§ **Written problem**
Rewrite every line of the data below, putting "Decline All" wherever "Reject All" appears and leaving the rest as is.

[start of Recorded information]

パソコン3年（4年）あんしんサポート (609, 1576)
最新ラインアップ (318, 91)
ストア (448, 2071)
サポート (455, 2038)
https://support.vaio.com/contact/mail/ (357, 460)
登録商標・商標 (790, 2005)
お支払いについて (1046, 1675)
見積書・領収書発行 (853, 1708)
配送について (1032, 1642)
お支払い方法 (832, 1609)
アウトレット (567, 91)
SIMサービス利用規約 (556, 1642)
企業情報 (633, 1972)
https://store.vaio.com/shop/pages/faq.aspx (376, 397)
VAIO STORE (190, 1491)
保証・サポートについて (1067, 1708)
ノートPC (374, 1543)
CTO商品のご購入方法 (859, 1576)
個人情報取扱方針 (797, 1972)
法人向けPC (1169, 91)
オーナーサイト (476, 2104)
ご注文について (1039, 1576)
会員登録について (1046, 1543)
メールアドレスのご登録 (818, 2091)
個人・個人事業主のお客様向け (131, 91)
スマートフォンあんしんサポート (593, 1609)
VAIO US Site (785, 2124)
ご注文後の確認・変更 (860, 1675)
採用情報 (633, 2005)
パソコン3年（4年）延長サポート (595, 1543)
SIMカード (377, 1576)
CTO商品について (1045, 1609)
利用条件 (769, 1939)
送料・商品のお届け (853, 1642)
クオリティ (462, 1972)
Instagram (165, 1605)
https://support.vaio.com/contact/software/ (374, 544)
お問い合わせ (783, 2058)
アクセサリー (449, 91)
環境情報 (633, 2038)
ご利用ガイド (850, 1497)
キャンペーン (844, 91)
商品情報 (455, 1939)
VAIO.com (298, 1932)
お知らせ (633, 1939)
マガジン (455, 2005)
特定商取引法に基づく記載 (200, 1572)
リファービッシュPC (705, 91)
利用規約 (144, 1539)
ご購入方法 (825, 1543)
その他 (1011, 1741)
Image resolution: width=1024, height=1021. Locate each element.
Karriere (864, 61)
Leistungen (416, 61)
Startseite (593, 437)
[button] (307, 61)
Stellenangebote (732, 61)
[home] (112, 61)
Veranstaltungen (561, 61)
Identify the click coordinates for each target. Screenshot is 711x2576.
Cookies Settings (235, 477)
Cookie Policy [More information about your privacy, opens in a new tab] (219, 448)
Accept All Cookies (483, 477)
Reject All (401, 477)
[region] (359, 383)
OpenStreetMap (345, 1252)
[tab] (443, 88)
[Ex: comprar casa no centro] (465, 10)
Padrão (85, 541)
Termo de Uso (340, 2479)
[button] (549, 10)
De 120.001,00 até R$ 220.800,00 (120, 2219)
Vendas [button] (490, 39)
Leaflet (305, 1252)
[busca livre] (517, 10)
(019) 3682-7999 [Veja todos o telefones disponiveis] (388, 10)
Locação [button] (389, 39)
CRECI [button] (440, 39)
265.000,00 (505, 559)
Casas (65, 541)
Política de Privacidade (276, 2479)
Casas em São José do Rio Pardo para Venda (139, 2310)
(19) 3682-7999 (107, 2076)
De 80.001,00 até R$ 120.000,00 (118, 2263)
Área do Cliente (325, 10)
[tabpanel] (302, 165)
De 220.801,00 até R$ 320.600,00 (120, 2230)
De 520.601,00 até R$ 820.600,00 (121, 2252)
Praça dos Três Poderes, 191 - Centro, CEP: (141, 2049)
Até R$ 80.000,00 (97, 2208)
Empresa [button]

[end of Recorded information]

§ **Task response**
パソコン3年（4年）あんしんサポート (609, 1576)
最新ラインアップ (318, 91)
ストア (448, 2071)
サポート (455, 2038)
https://support.vaio.com/contact/mail/ (357, 460)
登録商標・商標 (790, 2005)
お支払いについて (1046, 1675)
見積書・領収書発行 (853, 1708)
配送について (1032, 1642)
お支払い方法 (832, 1609)
アウトレット (567, 91)
SIMサービス利用規約 (556, 1642)
企業情報 (633, 1972)
https://store.vaio.com/shop/pages/faq.aspx (376, 397)
VAIO STORE (190, 1491)
保証・サポートについて (1067, 1708)
ノートPC (374, 1543)
CTO商品のご購入方法 (859, 1576)
個人情報取扱方針 (797, 1972)
法人向けPC (1169, 91)
オーナーサイト (476, 2104)
ご注文について (1039, 1576)
会員登録について (1046, 1543)
メールアドレスのご登録 (818, 2091)
個人・個人事業主のお客様向け (131, 91)
スマートフォンあんしんサポート (593, 1609)
VAIO US Site (785, 2124)
ご注文後の確認・変更 (860, 1675)
採用情報 (633, 2005)
パソコン3年（4年）延長サポート (595, 1543)
SIMカード (377, 1576)
CTO商品について (1045, 1609)
利用条件 (769, 1939)
送料・商品のお届け (853, 1642)
クオリティ (462, 1972)
Instagram (165, 1605)
https://support.vaio.com/contact/software/ (374, 544)
お問い合わせ (783, 2058)
アクセサリー (449, 91)
環境情報 (633, 2038)
ご利用ガイド (850, 1497)
キャンペーン (844, 91)
商品情報 (455, 1939)
VAIO.com (298, 1932)
お知らせ (633, 1939)
マガジン (455, 2005)
特定商取引法に基づく記載 (200, 1572)
リファービッシュPC (705, 91)
利用規約 (144, 1539)
ご購入方法 (825, 1543)
その他 (1011, 1741)
Image resolution: width=1024, height=1021. Locate each element.
Karriere (864, 61)
Leistungen (416, 61)
Startseite (593, 437)
[button] (307, 61)
Stellenangebote (732, 61)
[home] (112, 61)
Veranstaltungen (561, 61)
Identify the click coordinates for each target. Screenshot is 711x2576.
Cookies Settings (235, 477)
Cookie Policy [More information about your privacy, opens in a new tab] (219, 448)
Accept All Cookies (483, 477)
Decline All (401, 477)
[region] (359, 383)
OpenStreetMap (345, 1252)
[tab] (443, 88)
[Ex: comprar casa no centro] (465, 10)
Padrão (85, 541)
Termo de Uso (340, 2479)
[button] (549, 10)
De 120.001,00 até R$ 220.800,00 (120, 2219)
Vendas [button] (490, 39)
Leaflet (305, 1252)
[busca livre] (517, 10)
(019) 3682-7999 [Veja todos o telefones disponiveis] (388, 10)
Locação [button] (389, 39)
CRECI [button] (440, 39)
265.000,00 (505, 559)
Casas (65, 541)
Política de Privacidade (276, 2479)
Casas em São José do Rio Pardo para Venda (139, 2310)
(19) 3682-7999 (107, 2076)
De 80.001,00 até R$ 120.000,00 (118, 2263)
Área do Cliente (325, 10)
[tabpanel] (302, 165)
De 220.801,00 até R$ 320.600,00 (120, 2230)
De 520.601,00 até R$ 820.600,00 (121, 2252)
Praça dos Três Poderes, 191 - Centro, CEP: (141, 2049)
Até R$ 80.000,00 (97, 2208)
Empresa [button]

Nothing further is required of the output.